Saturday 29 September 2012

The Woman Wanders Again

(from Thurs night)

This night stretches long as I sit in the train station with my trusty bags and listen to the hum of those around me (are you sure you have our tickets, the Canadian woman asks her man) and music over the radio I'd prefer off. Waiting for the midnight train--my first train again since taking the night train to Bangkok in July.

What a day this has been, though! After weeks of too much work, I am taking a respite. This morning I enjoyed the great pleasure of sleeping in til mid-morning and then drove about 45 minutes through crisp air and rolling hills speckled with turning leaves to a farm where one of my friends has been working the last several months.

Seeing her was lovely in itself; working alongside her the whole day long was wonderful. What is richer than the immediate satisfaction of manual labour and the joy of deep conversation with a good friend?

We picked corn, then moved on to watermelons and from there to yellow squash, zucchini  and eternal rows of more kinds of peppers than I knew existed. Then eggplant and lettuce, stepping through weeds and overgrowth; over the rotting remains of produce that will be reborn next year. The farm is organic (not yet certified in ints general operations, and set in a beautiful landscape. Gorgeous old but renovated farmhouse overlooking so much land; fields of vegetables growing their last days, hours. Barns with calves, horses, goats, chickens and lots of cats. A huge blue pond. Dogs in a pen begging you to play, showing off their antics. Wild kittens growing tame, cows grazing in the distance.

We transplanted in the greenhouse tender little sprouts wanting more space, basketted cilantro and tomatos, and spent nearly the whole of a beautiful afternoon picking beans and pulling up the bean plans after: their season, too, at an end. And we lunched on sweet water, creamed coffee, dark chocolate, and toast topped with fresh eggs over easy. Delicious!

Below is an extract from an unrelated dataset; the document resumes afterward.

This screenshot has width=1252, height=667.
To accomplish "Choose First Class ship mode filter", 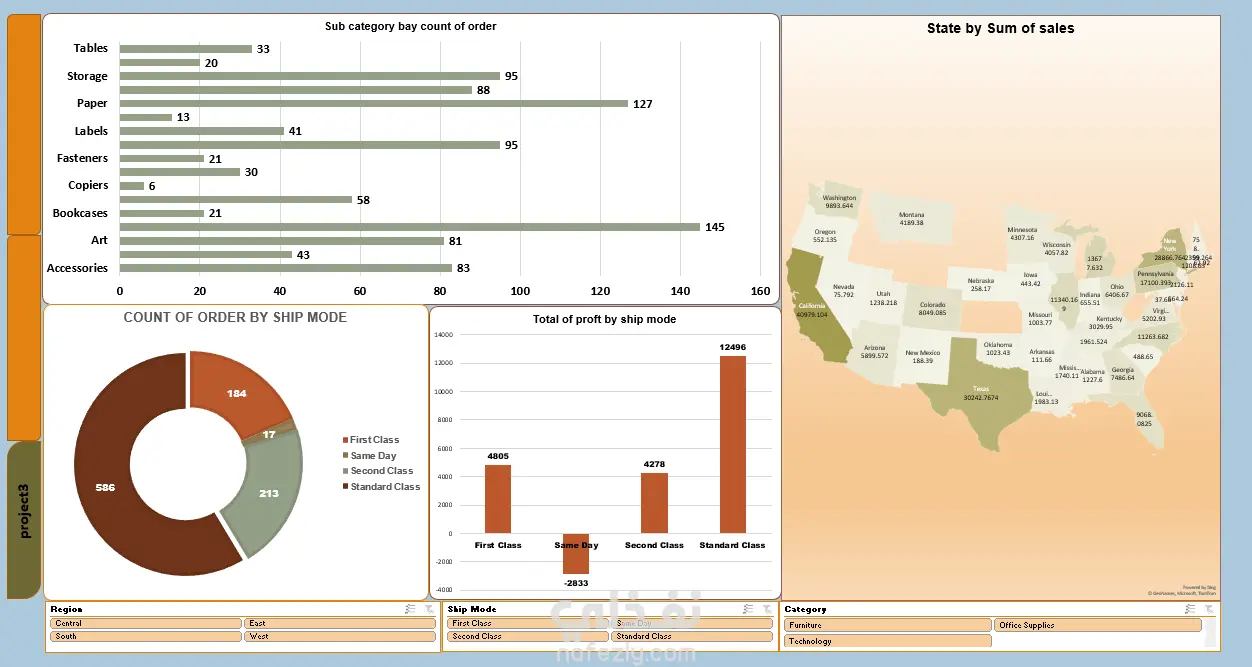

i try to think--how does one describe this sort of experience/ Could I be happier? Such a natural place for mankind, working hard with the earth, the animals, even (eventually?) with critters and creepy crawlers? I remember growing up, my favourite day Saturdays--not because of no school, but rather, that my older sister and I spent nearly those whole days outside with our father, hauling branches--working in the yard--even when merely hauling branches from his dump pile to aid our our fortress building in the briars he had yet to trim. Riding in the truck to the dump with him at day's end--unloading the (massive) haul and riding victoriously (with deep satisfaction) home again as he regaled us with either stories of his own days growing up in America and shoveling horse manure, or else talkes of Frankie the Talking Horse or The Flying Belly-Button Monster. Little was happier than those days, those moments.

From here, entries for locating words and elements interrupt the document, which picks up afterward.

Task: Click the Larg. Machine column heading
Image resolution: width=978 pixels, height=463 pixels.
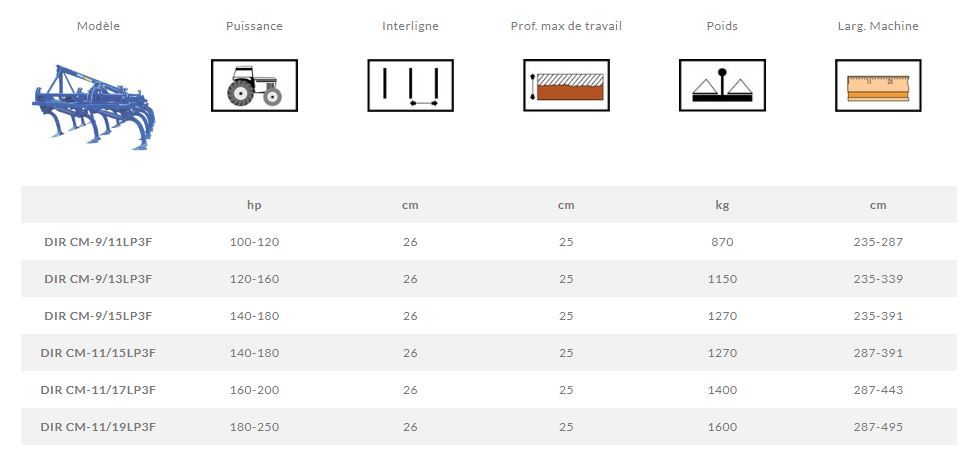Action: pos(878,26)
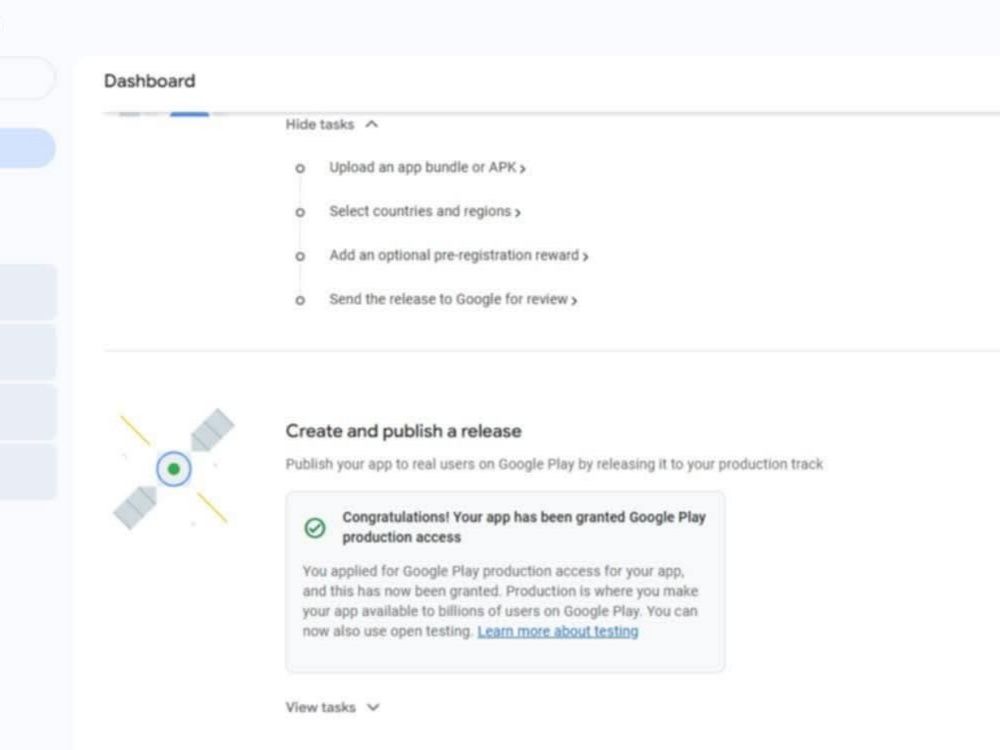Click the status circle beside Send the release
Image resolution: width=1000 pixels, height=750 pixels.
coord(300,300)
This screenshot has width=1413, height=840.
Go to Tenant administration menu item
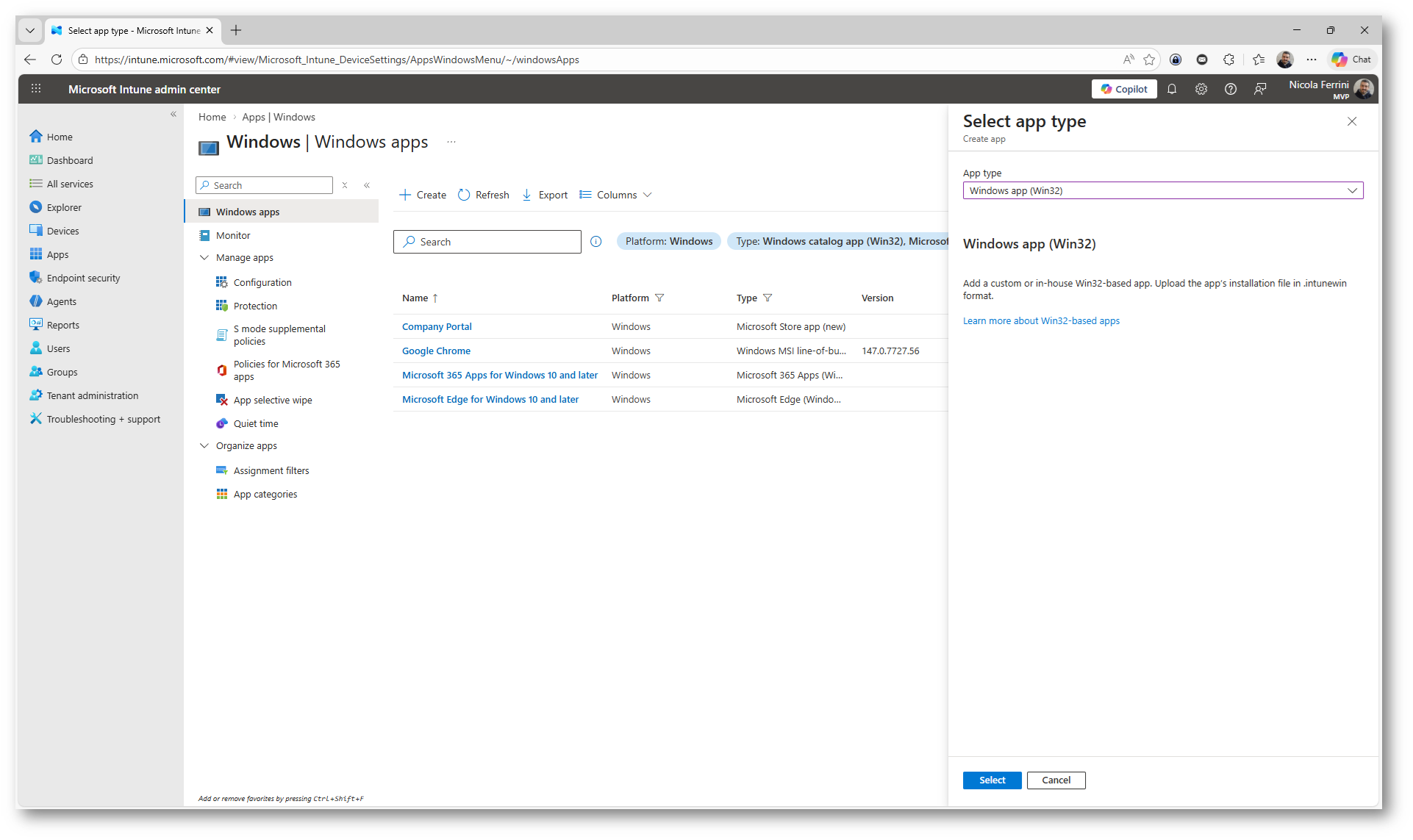click(x=92, y=395)
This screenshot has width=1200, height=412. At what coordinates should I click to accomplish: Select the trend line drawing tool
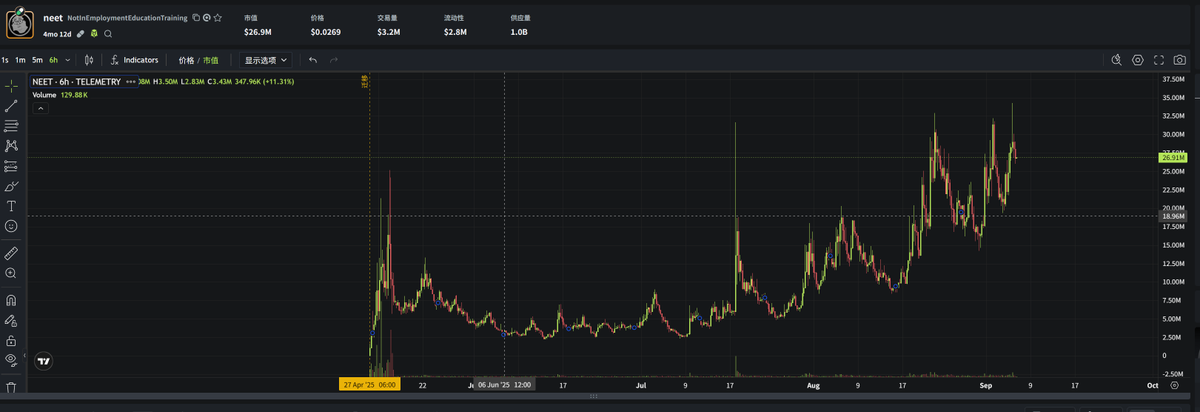(x=11, y=105)
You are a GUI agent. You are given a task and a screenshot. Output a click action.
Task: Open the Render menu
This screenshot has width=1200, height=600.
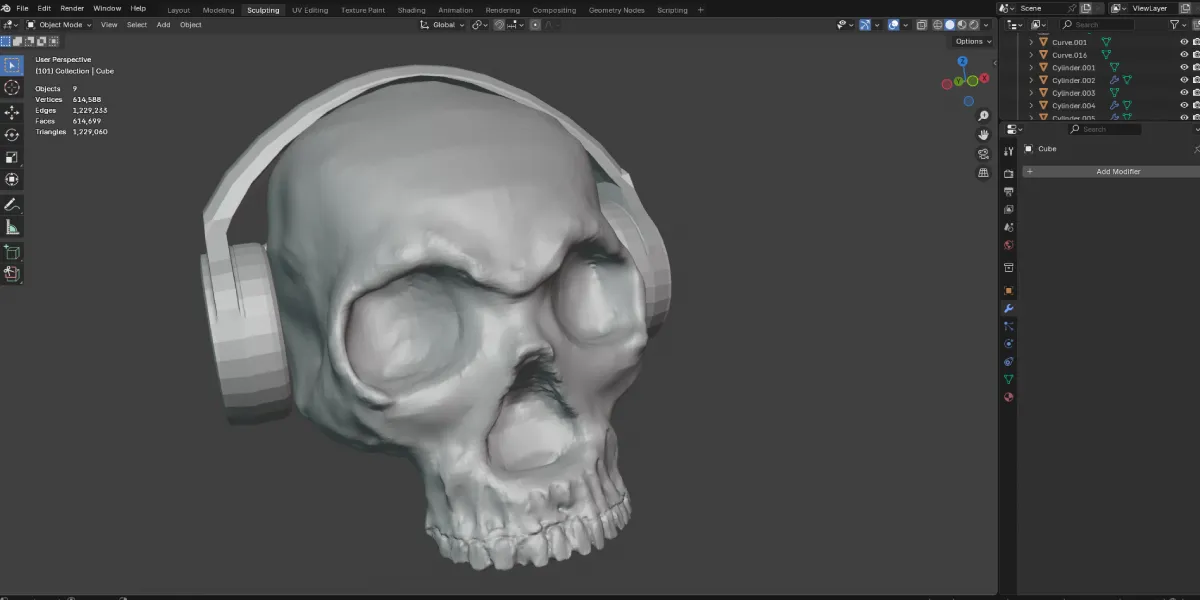71,8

So many times in my little rented flat, even with my paltry flower/herb garden attempts, I find myself missing the maintenance of upkeep--hammer, nails, paintbrush, wood varnishing--and I wish I had a yard to work on or a house to continually fix. I suppose only the idle can dream of work.

This evening in the city--a man nearby speaking Russian on the phone to what seemed a buddy of his. In the store picking up food for this trip and supper for myself--the cashier from Poland; we spoke together, in English, of our distant homes, our other foods, our lost words from school days back there. And I don't know how people content themselves never to meet new people, to capture a fragment of another's story, or to pass through another's life like ships in the night. Even our worlds--his Russian, her accented English--can move us. Give me a whisper of hope, a shadow of a smile.
We are not alone.
Adam and Eve in the garden.
The world before the brokenness of the land, the fracturing of people into echoless babel.